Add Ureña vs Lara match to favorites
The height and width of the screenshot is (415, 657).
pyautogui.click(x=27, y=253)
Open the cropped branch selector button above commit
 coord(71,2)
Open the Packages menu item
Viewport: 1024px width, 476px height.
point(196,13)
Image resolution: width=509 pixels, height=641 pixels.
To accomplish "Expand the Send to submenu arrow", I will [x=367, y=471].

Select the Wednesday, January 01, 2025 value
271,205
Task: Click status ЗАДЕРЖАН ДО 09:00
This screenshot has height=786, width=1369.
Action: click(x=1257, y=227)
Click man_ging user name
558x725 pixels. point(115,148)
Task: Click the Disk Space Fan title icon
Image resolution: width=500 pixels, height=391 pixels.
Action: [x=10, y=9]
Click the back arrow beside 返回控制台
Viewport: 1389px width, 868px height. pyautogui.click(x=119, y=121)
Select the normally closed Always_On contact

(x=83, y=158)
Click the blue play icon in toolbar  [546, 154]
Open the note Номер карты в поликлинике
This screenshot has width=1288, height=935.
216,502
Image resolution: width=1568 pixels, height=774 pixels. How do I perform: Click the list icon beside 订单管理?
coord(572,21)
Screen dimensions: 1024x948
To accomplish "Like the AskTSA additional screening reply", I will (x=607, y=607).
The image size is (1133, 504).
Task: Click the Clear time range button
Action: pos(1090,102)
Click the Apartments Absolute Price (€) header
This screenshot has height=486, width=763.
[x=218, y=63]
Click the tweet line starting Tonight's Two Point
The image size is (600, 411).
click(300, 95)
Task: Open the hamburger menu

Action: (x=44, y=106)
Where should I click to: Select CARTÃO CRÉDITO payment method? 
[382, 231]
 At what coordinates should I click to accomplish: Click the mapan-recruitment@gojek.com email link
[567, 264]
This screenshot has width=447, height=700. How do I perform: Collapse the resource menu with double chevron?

────────────────────

## THE REQUEST
Render the entries from the first line up to and including the line with "Action: [x=10, y=9]" as a Markdown table with the columns Row and Text. Number each line in Row and leave out blank lines.

## SOLVED EXERCISE
| Row | Text |
|---|---|
| 1 | Add Ureña vs Lara match to favorites |
| 2 | The height and width of the screenshot is (415, 657). |
| 3 | pyautogui.click(x=27, y=253) |
| 4 | Open the cropped branch selector button above commit |
| 5 |  coord(71,2) |
| 6 | Open the Packages menu item |
| 7 | Viewport: 1024px width, 476px height. |
| 8 | point(196,13) |
| 9 | Image resolution: width=509 pixels, height=641 pixels. |
| 10 | To accomplish "Expand the Send to submenu arrow", I will [x=367, y=471]. |
| 11 | Select the Wednesday, January 01, 2025 value |
| 12 | 271,205 |
| 13 | Task: Click status ЗАДЕРЖАН ДО 09:00 |
| 14 | This screenshot has height=786, width=1369. |
| 15 | Action: click(x=1257, y=227) |
| 16 | Click man_ging user name |
| 17 | 558x725 pixels. point(115,148) |
| 18 | Task: Click the Disk Space Fan title icon |
| 19 | Image resolution: width=500 pixels, height=391 pixels. |
| 20 | Action: [x=10, y=9] |